Given problem 1: Reproduce the passage of the economic commentary below from "If these two" to "billion in 2023.".
Given problem 2: According to the economic commentary below, what was the average growth in power generation from 2017 to 2022?
Given problem 3: Summarize the economic commentary below in two sentences.

Second, the planned huge procurement (P2 trillion) of materiel for the Armed Forces of the Philippines (AFP) (submarines, battleships, jetfighters, missiles, ammo) and several hundred billion pesos worth of materiel for the Philippine Coast Guard (PCG) should be junked. Instead, we should focus on high-profile diplomatic negotiations as the cheaper alternative to have a peaceful resolution of the territory disputes in the West Philippine Sea.

If these two measures are not considered, if government will only rely on more taxation while public spending keeps rising fast, the public debt stock will keep rising and interest payments alone would approach P1 trillion/year — it was already P670 billion in 2023.

ELECTRICITY SUPPLY TO SUSTAIN HIGH GROWTH
Last Friday, April 5, I attended the Philippines Electric Power Industry Forum (PEPIF) 2024, which had the theme, “Powering a Sustainable and Secure Energy Future for the Country,” held at the Iloilo Convention Center in Iloilo City. I will write more about it in the next column, but for now I will make my own projection on the amount of electricity in terawatt-hours (TWh) we will need in the medium-term to avoid blackouts because the projected power demand will be high due to high GDP growth targets as discussed above.

First, I computed the average growth in power generation from 2017 to 2022 (it’s 5.1%) to approximate generation in 2023 as data is not yet available from the Department of Energy. Second, I introduced and computed two concepts: 1.) the electricity multiplier in percent expansion (= % growth GDP / % growth power generation), and, 2.) the electricity multiplier in monetary values (= GDP P billion increase / generation TWh increase). All this is done with the assumption of ceteris paribus or all other things/factors being equal or constant.

For the first concept (the electricity multiplier in percent expansion), it shows that a 1% expansion in power generation contributes to a 1.3% expansion in GDP. For the second concept (the electricity multiplier in monetary values), a one TWh increase in power generation contributes to a P236 billion expansion in real GDP size.

Dataset excerpt:

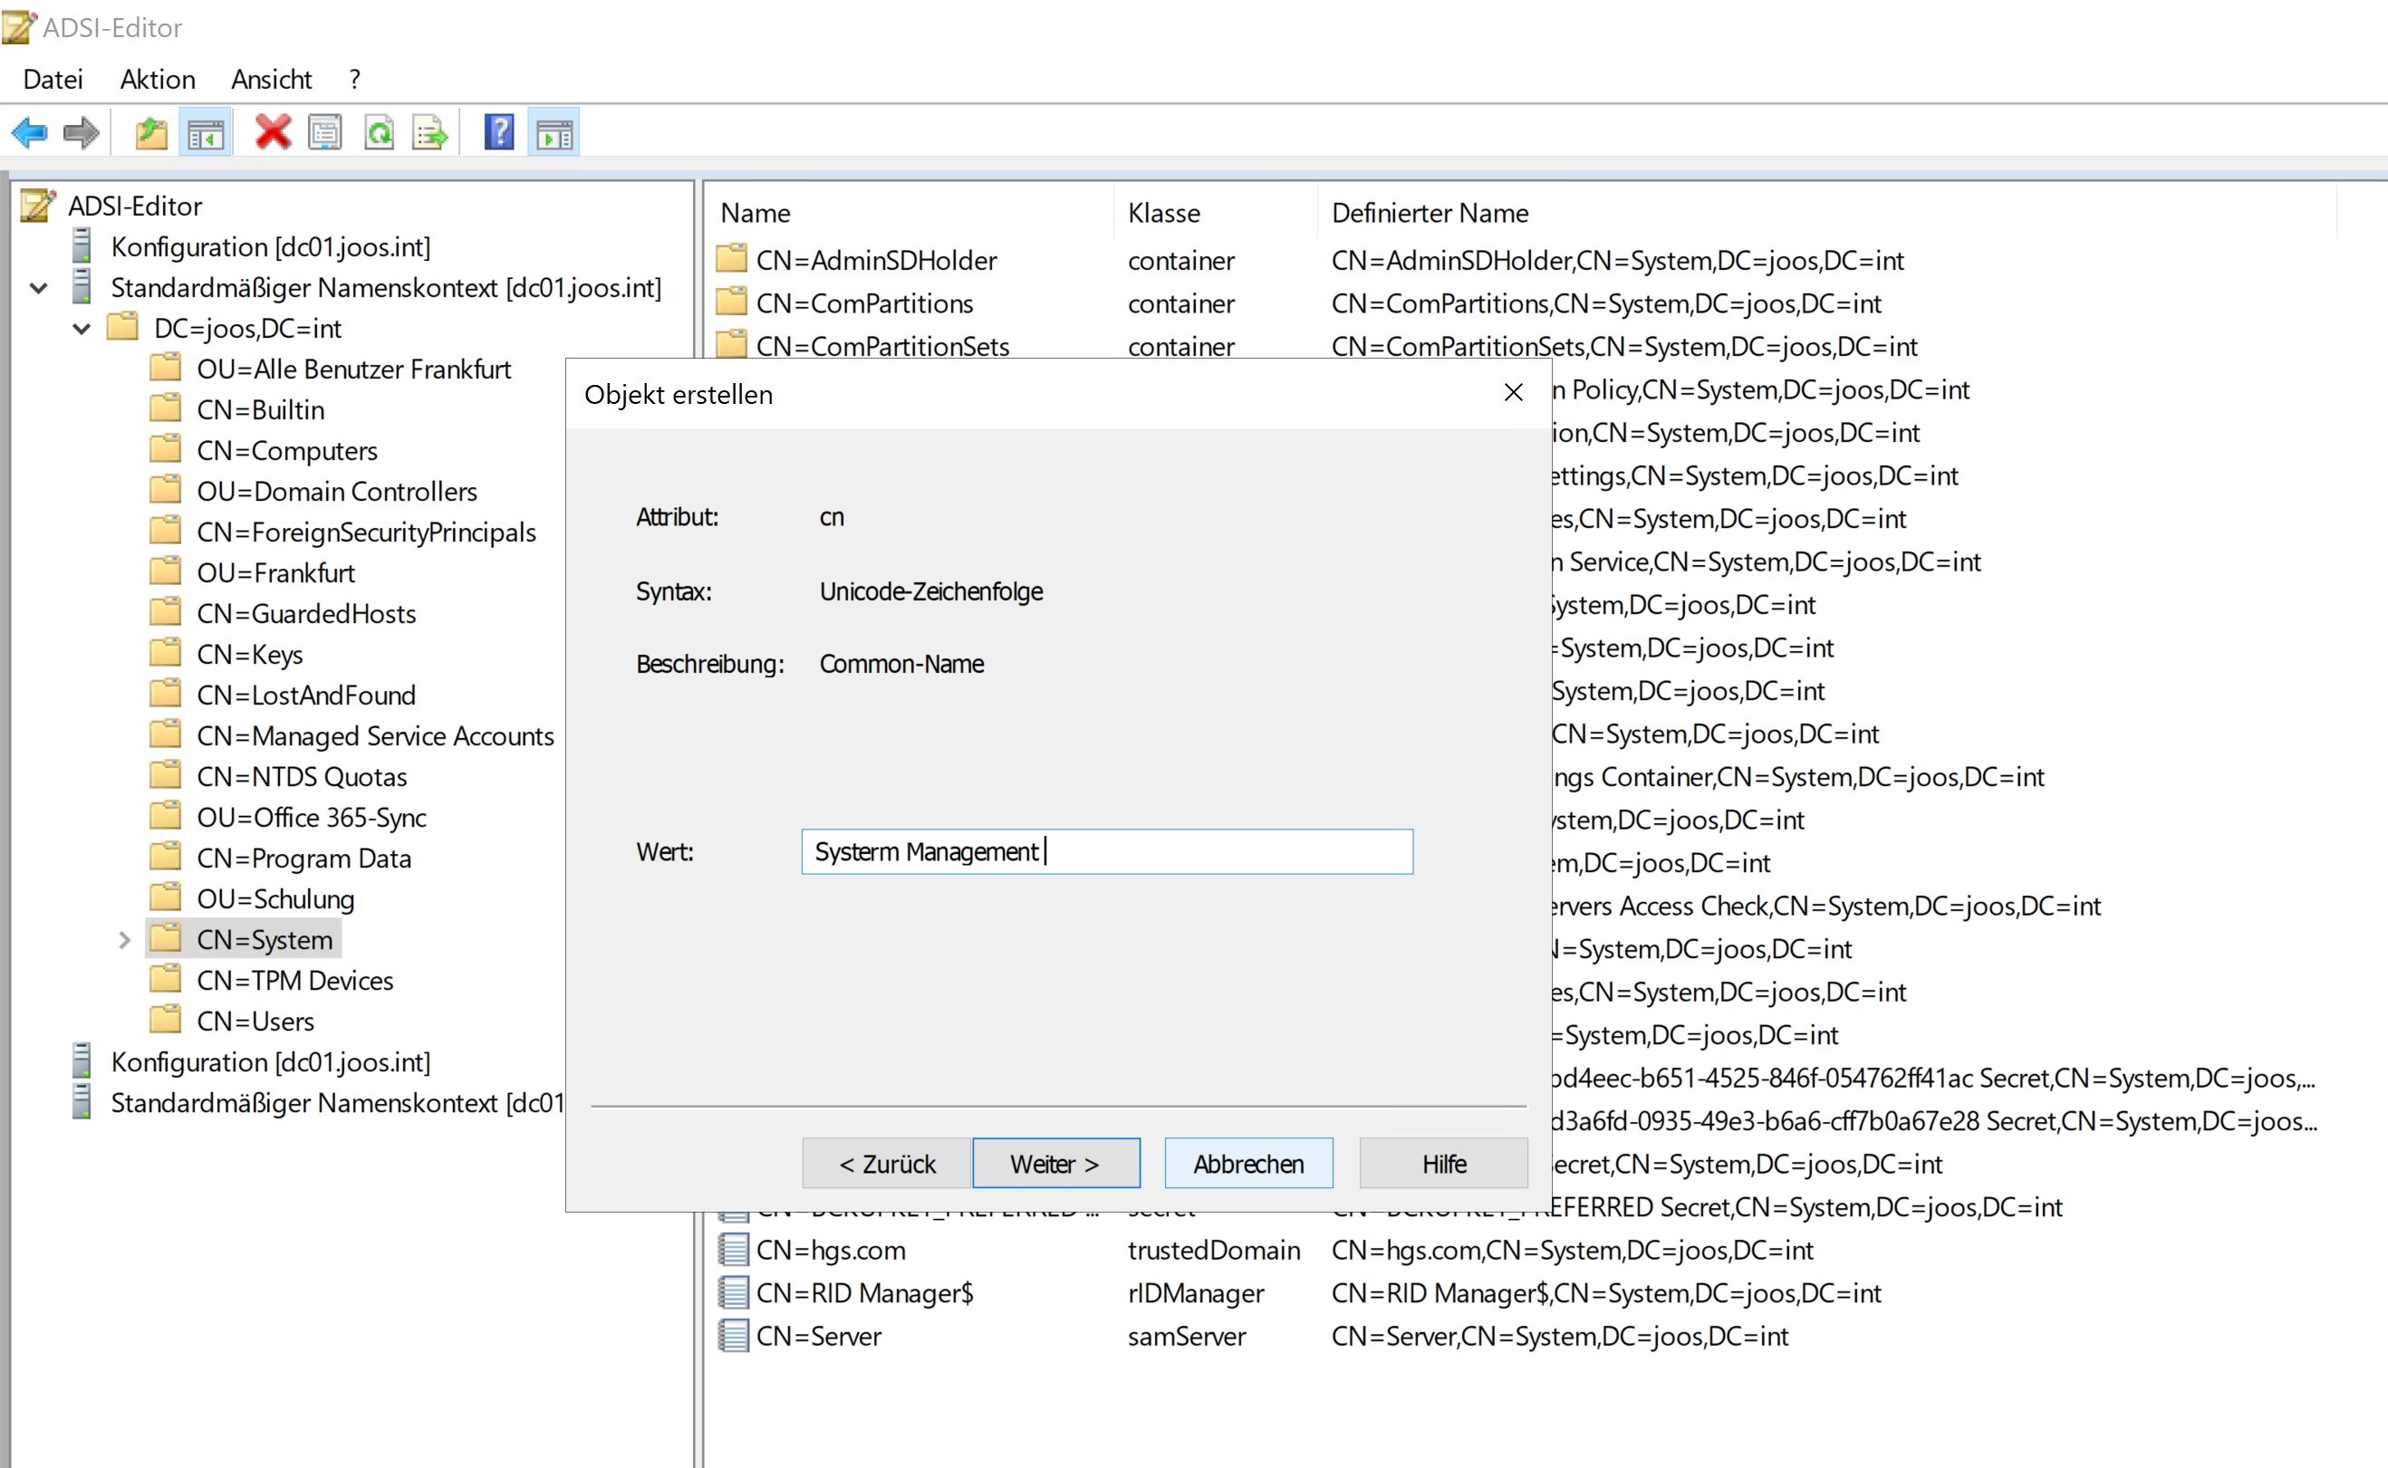The image size is (2388, 1468).
Task: Click the Weiter button in Objekt erstellen
Action: pyautogui.click(x=1056, y=1162)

Task output 1:
If these two measures are not considered, if government will only rely on more taxation while public spending keeps rising fast, the public debt stock will keep rising and interest payments alone would approach P1 trillion/year — it was already P670 billion in 2023.

Task output 2: 5.1%

Task output 3: The commentary argues that the planned procurement of materiel for the AFP and the PCG should be junked in favor of diplomatic negotiations over the West Philippine Sea, warning that otherwise the public debt stock and interest payments will keep rising. It then projects the electricity needed to sustain high GDP growth using two electricity multipliers, finding that a 1% expansion in power generation contributes to a 1.3% expansion in GDP and that a one TWh increase contributes to a P236 billion expansion in real GDP.